HCT is associated often with a month-long initial hospital stay as the high-dose therapy is administered, followed by the graft infusion, and a pancytopenia phase while awaiting the graft recovery. HCT patients are at high risk of multiple complications including severe infection, debilitation, inability to adequately hydrate via oral intake, electrolyte loss, immunologic complications, and recurrent peripheral blood cytopenias—all of which may result in high rates of hospital readmission.16,17
Patients who undergo HCT have frequent outpatient therapy visits after initial transplant discharge, often coming in 3 to 7 times per week for a prolonged period over several months. These visits require immediate routine laboratory testing with quick turnaround of results, intravenous (IV) hydration, IV electrolyte replacement, IV antibiotics, and urgent transfusion of blood products.
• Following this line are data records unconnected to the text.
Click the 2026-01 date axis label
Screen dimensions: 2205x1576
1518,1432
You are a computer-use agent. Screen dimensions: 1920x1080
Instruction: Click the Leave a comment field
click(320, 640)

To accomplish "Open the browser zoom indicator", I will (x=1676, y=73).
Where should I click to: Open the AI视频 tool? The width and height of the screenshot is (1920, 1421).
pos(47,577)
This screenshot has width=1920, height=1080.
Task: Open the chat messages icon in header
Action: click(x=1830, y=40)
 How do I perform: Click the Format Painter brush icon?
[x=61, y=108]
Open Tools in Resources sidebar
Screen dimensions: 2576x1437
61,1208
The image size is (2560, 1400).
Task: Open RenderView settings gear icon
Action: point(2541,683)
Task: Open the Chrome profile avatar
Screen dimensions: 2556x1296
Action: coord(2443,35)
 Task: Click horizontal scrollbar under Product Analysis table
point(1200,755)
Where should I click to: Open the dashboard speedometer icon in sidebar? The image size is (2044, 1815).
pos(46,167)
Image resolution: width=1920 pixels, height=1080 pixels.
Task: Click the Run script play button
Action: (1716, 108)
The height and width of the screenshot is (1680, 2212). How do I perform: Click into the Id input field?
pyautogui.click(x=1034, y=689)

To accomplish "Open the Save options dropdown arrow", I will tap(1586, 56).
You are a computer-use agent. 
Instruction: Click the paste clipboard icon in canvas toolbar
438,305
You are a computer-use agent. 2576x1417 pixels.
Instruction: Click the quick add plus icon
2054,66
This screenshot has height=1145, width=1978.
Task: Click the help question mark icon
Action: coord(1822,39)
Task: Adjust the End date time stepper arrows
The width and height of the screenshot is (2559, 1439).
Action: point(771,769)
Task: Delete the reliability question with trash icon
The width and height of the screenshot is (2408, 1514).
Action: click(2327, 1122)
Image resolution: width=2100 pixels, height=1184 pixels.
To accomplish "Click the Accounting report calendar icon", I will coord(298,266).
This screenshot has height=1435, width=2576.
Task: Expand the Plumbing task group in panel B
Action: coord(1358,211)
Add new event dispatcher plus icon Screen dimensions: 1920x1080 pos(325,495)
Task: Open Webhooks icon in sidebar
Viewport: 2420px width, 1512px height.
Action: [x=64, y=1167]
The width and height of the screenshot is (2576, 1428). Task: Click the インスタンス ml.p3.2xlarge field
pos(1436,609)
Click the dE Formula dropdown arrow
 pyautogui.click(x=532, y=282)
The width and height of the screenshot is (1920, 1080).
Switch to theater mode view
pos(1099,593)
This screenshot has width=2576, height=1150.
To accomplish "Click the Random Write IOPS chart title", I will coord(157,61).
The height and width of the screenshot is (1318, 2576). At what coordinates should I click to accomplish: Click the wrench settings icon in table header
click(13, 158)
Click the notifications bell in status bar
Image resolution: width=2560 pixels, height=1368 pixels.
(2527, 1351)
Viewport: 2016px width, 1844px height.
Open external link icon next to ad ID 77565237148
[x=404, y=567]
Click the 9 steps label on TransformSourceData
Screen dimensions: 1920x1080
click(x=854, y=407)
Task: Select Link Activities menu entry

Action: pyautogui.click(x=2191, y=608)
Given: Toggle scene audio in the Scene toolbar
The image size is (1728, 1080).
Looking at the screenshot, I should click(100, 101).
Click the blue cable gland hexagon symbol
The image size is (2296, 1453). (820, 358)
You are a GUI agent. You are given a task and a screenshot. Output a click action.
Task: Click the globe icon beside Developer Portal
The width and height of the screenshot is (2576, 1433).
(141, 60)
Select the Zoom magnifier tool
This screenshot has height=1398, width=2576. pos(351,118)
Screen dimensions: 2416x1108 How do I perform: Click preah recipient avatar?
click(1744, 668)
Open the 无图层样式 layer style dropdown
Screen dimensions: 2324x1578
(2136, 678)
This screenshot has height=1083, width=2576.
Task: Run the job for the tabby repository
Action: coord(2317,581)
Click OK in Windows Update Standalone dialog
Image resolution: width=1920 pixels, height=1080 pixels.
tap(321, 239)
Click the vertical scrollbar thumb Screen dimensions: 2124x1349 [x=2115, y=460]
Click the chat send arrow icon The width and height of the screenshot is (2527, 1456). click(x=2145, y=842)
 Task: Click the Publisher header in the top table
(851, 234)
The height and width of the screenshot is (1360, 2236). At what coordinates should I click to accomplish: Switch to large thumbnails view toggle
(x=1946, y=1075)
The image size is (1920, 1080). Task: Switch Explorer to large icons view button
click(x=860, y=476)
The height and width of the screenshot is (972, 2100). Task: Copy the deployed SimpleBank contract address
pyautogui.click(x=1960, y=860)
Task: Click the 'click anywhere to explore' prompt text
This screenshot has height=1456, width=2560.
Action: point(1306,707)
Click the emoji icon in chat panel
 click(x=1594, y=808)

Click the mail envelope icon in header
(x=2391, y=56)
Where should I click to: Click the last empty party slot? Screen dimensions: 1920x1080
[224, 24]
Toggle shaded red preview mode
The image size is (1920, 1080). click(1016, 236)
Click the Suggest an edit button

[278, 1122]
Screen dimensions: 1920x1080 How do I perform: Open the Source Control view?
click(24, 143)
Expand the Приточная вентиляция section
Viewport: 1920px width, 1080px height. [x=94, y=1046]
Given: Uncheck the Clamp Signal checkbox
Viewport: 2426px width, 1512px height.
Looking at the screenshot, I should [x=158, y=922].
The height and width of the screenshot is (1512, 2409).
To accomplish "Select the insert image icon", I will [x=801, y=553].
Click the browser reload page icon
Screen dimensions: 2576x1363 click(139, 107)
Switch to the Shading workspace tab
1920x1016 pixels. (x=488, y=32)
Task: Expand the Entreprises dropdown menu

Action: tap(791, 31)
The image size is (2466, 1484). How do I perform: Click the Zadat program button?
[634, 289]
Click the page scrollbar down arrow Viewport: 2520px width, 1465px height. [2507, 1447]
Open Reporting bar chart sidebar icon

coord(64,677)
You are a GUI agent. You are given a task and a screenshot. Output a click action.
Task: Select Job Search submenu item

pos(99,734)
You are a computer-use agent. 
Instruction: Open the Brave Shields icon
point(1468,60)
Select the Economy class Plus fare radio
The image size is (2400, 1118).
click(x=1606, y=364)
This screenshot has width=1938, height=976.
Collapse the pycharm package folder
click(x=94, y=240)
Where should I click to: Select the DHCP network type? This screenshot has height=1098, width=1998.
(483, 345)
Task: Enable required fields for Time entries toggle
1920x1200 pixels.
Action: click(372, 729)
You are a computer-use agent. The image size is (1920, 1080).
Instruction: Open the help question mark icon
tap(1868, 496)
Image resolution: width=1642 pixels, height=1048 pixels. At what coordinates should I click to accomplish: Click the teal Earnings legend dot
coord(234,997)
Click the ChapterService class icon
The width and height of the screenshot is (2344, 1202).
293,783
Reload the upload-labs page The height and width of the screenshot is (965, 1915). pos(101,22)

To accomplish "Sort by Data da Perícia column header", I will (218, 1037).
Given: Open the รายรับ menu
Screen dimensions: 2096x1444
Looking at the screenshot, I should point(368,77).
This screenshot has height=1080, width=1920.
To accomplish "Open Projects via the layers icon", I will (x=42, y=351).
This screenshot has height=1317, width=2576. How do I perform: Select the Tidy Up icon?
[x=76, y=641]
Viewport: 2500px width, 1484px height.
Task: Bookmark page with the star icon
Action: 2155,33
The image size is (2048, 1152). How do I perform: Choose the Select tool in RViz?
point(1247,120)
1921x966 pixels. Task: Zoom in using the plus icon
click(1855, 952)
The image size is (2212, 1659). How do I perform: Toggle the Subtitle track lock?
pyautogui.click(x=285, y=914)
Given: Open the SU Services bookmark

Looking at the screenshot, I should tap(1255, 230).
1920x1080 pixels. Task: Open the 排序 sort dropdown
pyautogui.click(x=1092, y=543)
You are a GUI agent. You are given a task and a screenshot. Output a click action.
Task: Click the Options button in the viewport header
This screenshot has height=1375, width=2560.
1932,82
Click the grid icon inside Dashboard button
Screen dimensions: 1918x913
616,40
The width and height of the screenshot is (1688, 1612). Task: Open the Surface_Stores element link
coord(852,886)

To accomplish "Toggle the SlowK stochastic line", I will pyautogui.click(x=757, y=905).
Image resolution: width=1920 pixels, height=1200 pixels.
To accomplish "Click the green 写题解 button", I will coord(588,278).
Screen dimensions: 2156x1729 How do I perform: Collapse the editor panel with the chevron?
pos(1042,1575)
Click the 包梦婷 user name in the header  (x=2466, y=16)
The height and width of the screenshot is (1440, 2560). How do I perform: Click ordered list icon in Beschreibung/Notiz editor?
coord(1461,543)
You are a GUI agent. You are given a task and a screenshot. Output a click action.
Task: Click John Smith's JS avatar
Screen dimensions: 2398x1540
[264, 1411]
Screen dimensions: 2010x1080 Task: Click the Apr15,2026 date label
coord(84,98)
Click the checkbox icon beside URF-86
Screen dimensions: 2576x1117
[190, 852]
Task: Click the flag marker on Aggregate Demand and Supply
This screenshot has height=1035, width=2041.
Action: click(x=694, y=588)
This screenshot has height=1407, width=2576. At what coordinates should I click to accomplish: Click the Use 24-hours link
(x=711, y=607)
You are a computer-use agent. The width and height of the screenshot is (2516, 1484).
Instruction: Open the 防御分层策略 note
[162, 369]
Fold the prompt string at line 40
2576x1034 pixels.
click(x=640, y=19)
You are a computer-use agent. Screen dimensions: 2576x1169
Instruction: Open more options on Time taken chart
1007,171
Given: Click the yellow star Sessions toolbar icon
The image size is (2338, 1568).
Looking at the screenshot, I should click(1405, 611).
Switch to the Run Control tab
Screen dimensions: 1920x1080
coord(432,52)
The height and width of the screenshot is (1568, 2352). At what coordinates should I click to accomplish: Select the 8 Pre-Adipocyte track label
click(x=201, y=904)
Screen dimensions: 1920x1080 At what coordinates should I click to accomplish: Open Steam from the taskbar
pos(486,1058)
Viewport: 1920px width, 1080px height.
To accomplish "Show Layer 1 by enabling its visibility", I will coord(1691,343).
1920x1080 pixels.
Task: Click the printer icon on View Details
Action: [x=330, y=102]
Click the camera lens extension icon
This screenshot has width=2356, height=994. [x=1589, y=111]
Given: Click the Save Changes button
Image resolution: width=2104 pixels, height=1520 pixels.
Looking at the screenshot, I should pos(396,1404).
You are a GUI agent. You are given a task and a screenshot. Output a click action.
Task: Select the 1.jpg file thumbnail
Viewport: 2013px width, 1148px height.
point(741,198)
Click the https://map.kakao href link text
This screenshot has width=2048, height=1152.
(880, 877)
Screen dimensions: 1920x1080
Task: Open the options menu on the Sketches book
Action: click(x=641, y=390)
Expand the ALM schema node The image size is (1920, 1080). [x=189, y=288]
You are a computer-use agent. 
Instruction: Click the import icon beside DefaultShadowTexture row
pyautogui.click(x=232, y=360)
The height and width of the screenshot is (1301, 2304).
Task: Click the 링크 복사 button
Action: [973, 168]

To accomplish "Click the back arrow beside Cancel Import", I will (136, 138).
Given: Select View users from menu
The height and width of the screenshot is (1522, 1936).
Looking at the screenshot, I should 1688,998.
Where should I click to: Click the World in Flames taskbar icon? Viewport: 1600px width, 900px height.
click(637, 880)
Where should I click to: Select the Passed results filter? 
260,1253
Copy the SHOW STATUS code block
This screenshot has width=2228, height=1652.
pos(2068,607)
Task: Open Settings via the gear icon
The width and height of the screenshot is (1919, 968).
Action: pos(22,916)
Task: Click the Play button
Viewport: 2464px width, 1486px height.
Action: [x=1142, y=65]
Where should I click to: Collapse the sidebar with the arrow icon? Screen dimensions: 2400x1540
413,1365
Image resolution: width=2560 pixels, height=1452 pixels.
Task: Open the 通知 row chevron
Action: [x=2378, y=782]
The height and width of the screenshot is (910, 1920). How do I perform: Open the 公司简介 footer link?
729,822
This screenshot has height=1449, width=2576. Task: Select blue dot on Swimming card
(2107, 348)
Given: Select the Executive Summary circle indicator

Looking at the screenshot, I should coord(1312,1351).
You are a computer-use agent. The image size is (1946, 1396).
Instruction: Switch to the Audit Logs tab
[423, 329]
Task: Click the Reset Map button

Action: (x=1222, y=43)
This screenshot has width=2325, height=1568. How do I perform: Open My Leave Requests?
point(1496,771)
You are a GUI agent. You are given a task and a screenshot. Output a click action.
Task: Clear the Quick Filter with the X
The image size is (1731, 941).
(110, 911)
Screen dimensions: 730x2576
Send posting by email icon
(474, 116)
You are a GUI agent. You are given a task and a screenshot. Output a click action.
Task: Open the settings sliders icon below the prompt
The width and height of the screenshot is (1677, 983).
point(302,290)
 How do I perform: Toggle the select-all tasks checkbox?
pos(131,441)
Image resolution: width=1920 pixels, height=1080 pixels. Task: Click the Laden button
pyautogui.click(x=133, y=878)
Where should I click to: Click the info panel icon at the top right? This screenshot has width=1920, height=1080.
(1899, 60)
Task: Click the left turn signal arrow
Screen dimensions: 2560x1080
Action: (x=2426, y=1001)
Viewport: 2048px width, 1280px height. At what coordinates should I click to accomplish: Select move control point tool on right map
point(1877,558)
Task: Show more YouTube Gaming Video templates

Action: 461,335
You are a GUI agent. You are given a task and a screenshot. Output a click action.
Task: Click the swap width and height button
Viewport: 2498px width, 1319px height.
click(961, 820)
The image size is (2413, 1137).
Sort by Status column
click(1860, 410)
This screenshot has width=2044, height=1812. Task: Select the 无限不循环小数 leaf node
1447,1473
Blood products for these severely immunocompromised patients must be irradiated and often are difficult to crossmatch given that HCT donor and recipient are not always of the same blood type.18-20
HCT patients are much sicker and more complex than almost any other type of oncology patient. The only comparable group in terms of acuity is patients with acute leukemia, who will often proceed to hematopoietic cell transplant for treatment.21,22 Consequently, acute leukemia patients are frequently managed by the same team and care centers as patients undergoing HCT.